La señorita F, de la estirpe de los insomnes, apoltrona una relajada existencia en el edificio “Paradise”, refugio último de las divinidades terrestres. El ambiente donde habita es amplio, con cocina estilo “americana”, todo a la vista. Al lado de la cama, donde antes se revolviera, hay dispuesta una mesita de luz que acoge diversidad de objetos: una agenda, una lapicera de plata u oro, un velador que se enciende al batir uno las palmas, varios frascos de somníferos desbordados de pastillas multiformes e incoloras, un juego de llaves con un llavero circular donde se lee “Je t’aime”, una cartera irreal y restos de cocaína y sangre.

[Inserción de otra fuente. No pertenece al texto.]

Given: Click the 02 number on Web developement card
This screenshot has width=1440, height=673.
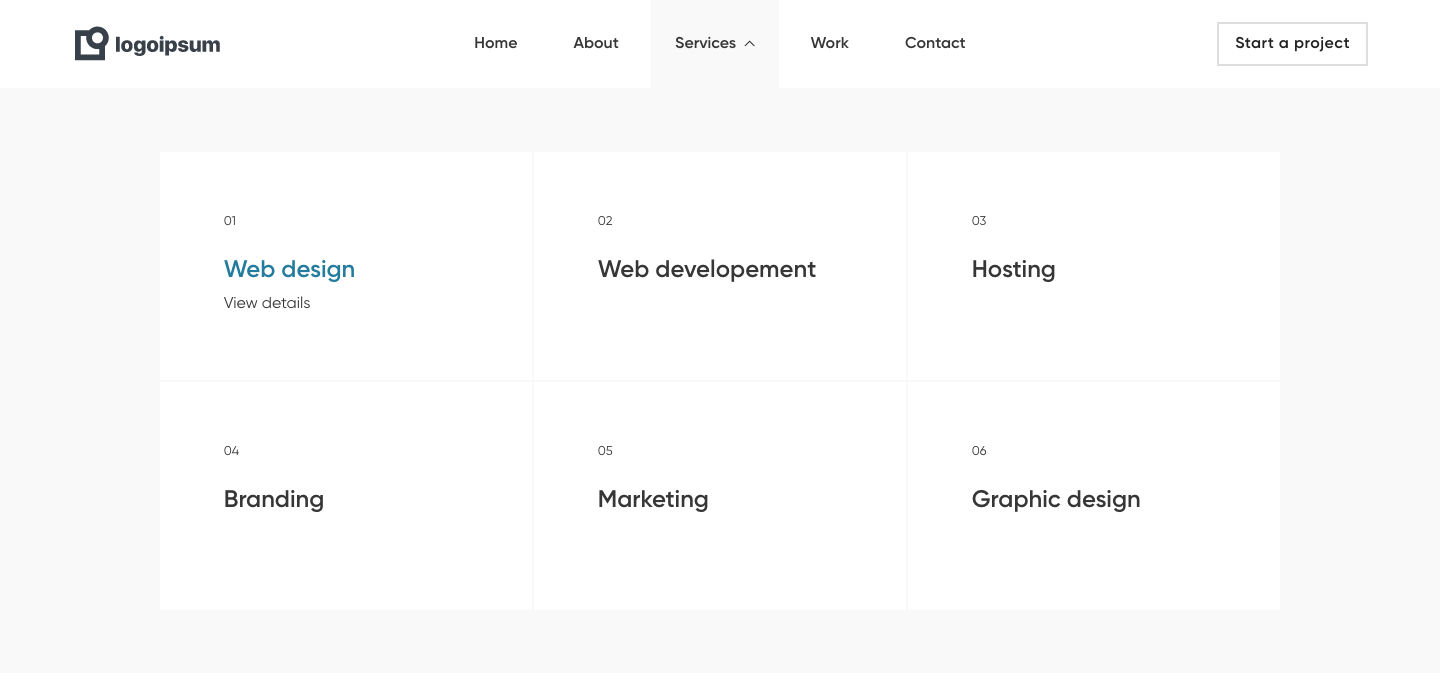Looking at the screenshot, I should coord(605,221).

Aquella tarde desapercibida F abandonó su depto deslumbrante en un irresistible acceso de vértigo. “Para que vea que no soy una estúpida” decidió llevarle eso que tanto le había costado conseguir, enseñárselo y resarcir lo que ya era una vergüenza intolerable. La oportunidad era única, ignorarla hubiese resultado una impiedad, esto hasta ella lo sabía. Telefoneo para avisar que estaría allí de un momento a otro, su voz crispada a través de la distancia se oiría igual que siempre. Luego despeñó con violencia la población de objetos de su mesita dentro de la cartera, algunas píldoras se desparramaron en el suelo y el velador estalló sobre la alfombra de pelos largos y suaves. Afuera picaba el sol y en el parque de la esquina la gente se dejaba morir en la esperanza de un cuerpo digno del trópico. “Después yo también voy a ir”, se prometió ella con desgano y un poco de miedo inexplicable.

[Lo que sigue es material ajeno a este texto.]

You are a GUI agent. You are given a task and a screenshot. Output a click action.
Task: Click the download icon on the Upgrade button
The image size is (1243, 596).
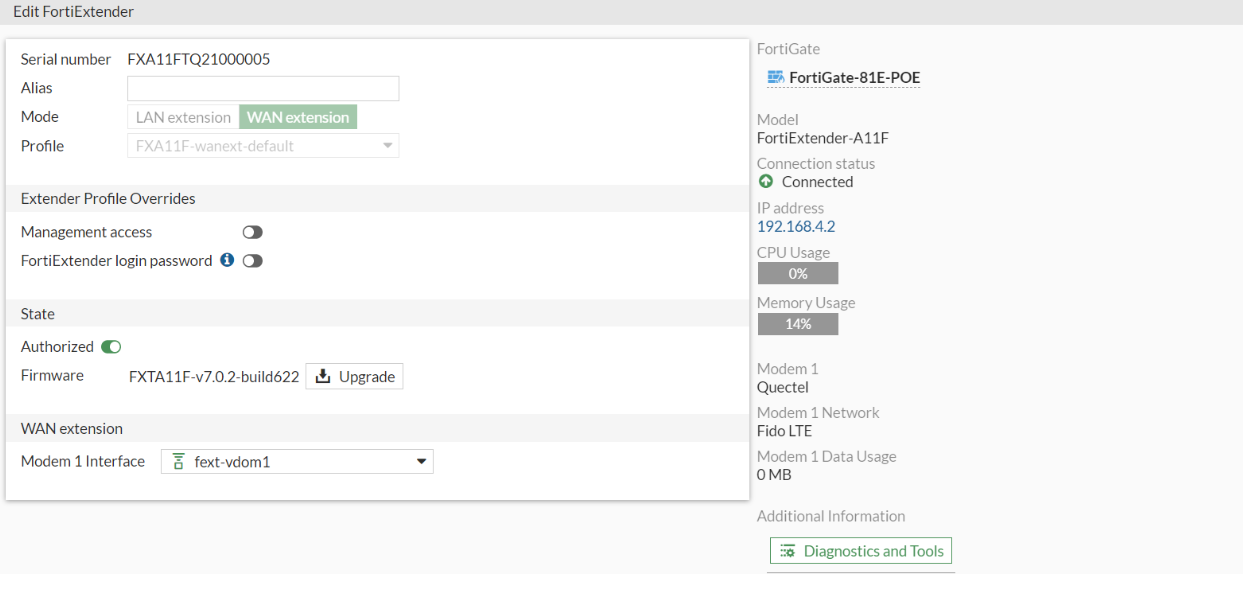point(322,375)
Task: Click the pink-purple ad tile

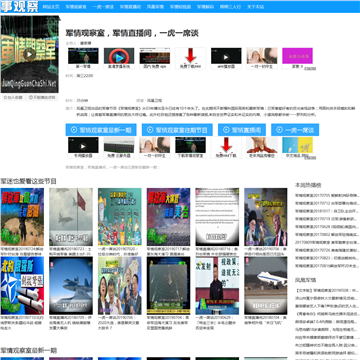Action: pyautogui.click(x=297, y=56)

El cuerpo de F permanecería blanco en tanto durase, se iría degradando poco a poco y la corrupción acabaría por hurtarlo. El Paradise sería acaso menos imponente sin su presencia. En el ambiente amplio la requisa no duraría demasiado. Breves apuntes concluirían el escueto inventario: “Velador roto. Pastillas ansiolíticas dispersas en la habitación. Cocaína y sangre”. No se registrarían tampoco aquellos objetos definitivamente ausentes.